= Abortion in Liechtenstein =

Abortion in Liechtenstein is illegal in most circumstances with limited exceptions in cases where the life of the pregnant woman is at risk, or serious damage to her health which cannot otherwise be prevented, or where the pregnancy has resulted from a sexual offence. Religion in Liechtenstein is mainly Roman Catholic, which is reflected in the faith of the ruling Princely House of Liechtenstein and in the country's laws and culture around pregnancy.

==Law==
Last modified in 2015, Liechtenstein law allows any woman to obtain a physician-performed abortion. However, physicians in the country can only perform abortions under very limited circumstances (see below). Therefore, to stay within the law most women must travel abroad for the procedure.
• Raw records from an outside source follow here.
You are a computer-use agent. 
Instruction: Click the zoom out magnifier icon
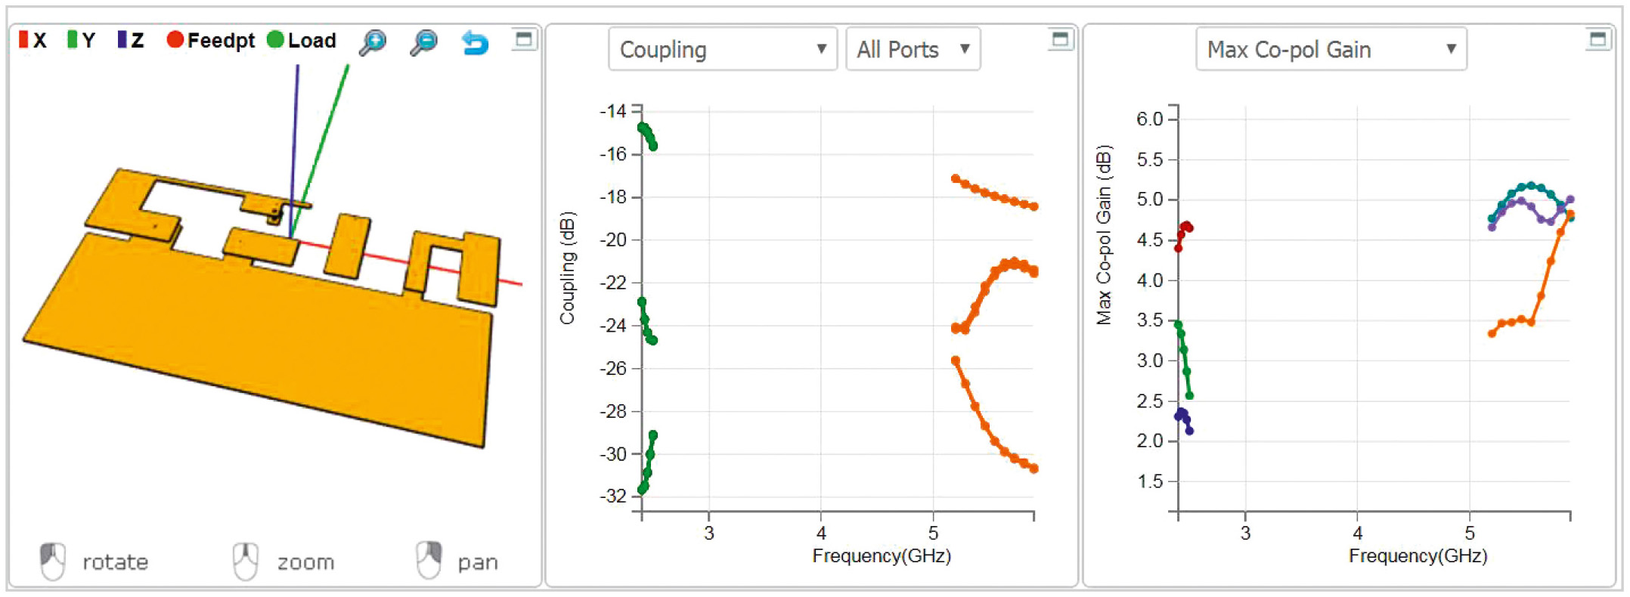click(x=423, y=42)
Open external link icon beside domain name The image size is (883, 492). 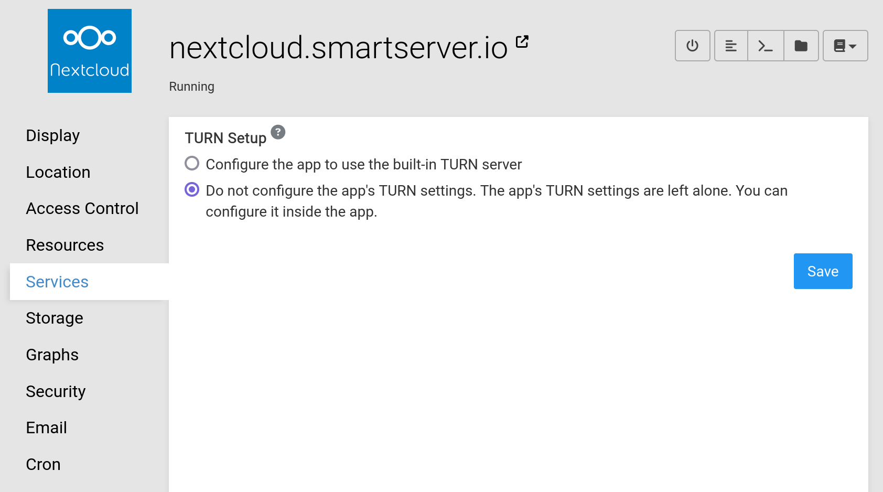[x=522, y=41]
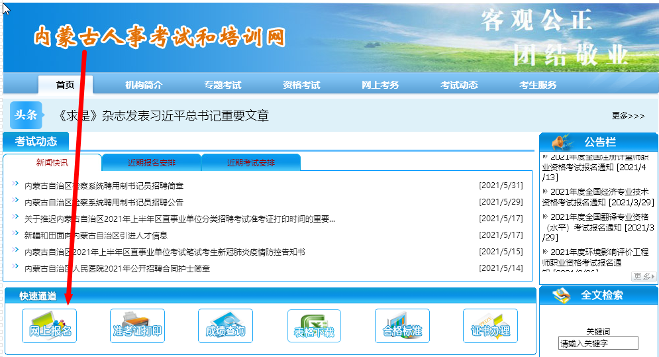Switch to the 近期考试安排 tab
659x357 pixels.
[250, 163]
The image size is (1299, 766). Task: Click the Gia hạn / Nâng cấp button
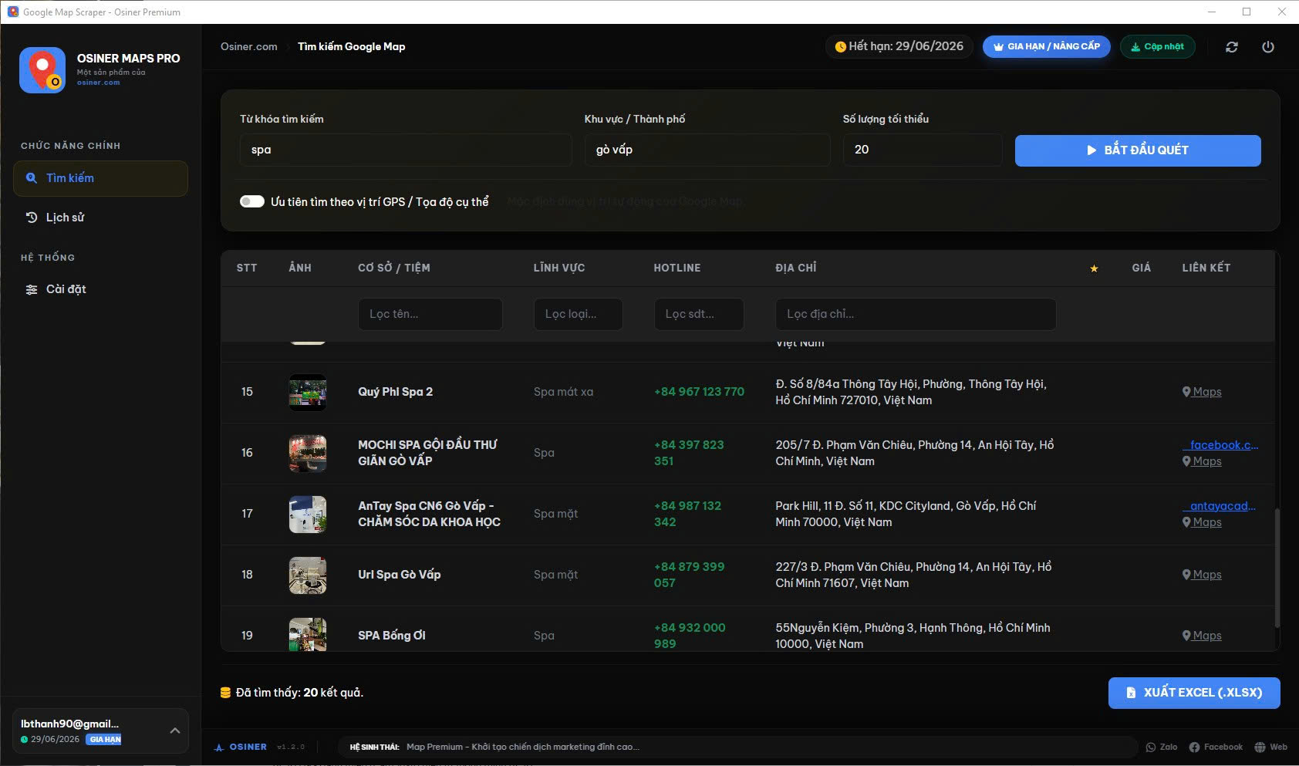[1046, 47]
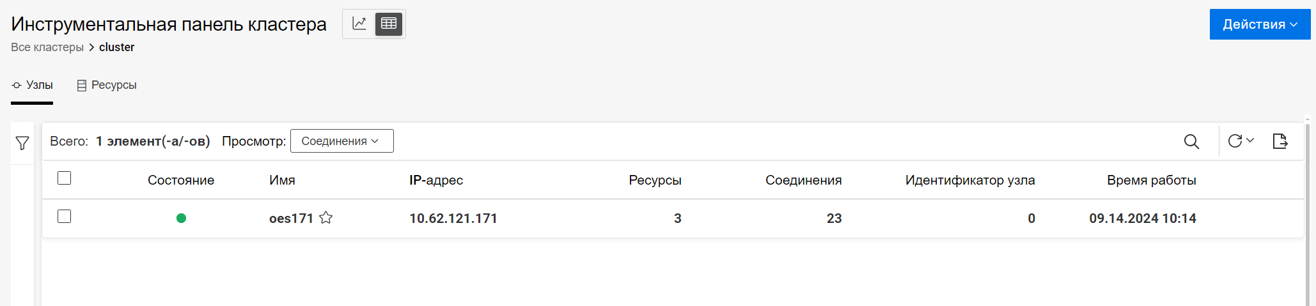
Task: Switch to the Узлы tab
Action: [32, 86]
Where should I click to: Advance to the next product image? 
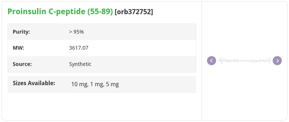click(277, 60)
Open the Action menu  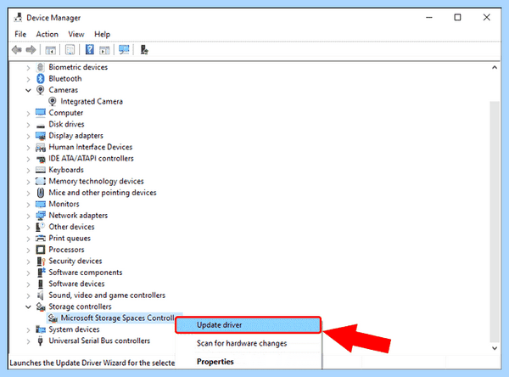pyautogui.click(x=47, y=34)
Of note, the age of consent in Liechtenstein is 14.

The Criminal Code (Strafgesetzbuch) of Liechtenstein (in section 96) states that:

1. Any person who, with the consent of the pregnant woman, terminates the pregnancy of the woman shall be punished with imprisonment of up to one year or with a monetary penalty of up to 720 daily rates [of a fine]; if such person commits the act on a commercial basis, such person shall be punished with imprisonment of up to three years.

2. If the immediate perpetrator is not a physician, then such perpetrator shall be punished with imprisonment of up to three years; if he commits the act on a commercial basis or if the act results in the death of the pregnant woman, he shall be punished with imprisonment of six months to five years.

3. A woman who terminates her pregnancy herself or allows another person, who is not a physician, to terminate her pregnancy shall be punished with imprisonment of up to one year or with a monetary penalty of up to 720 daily rates.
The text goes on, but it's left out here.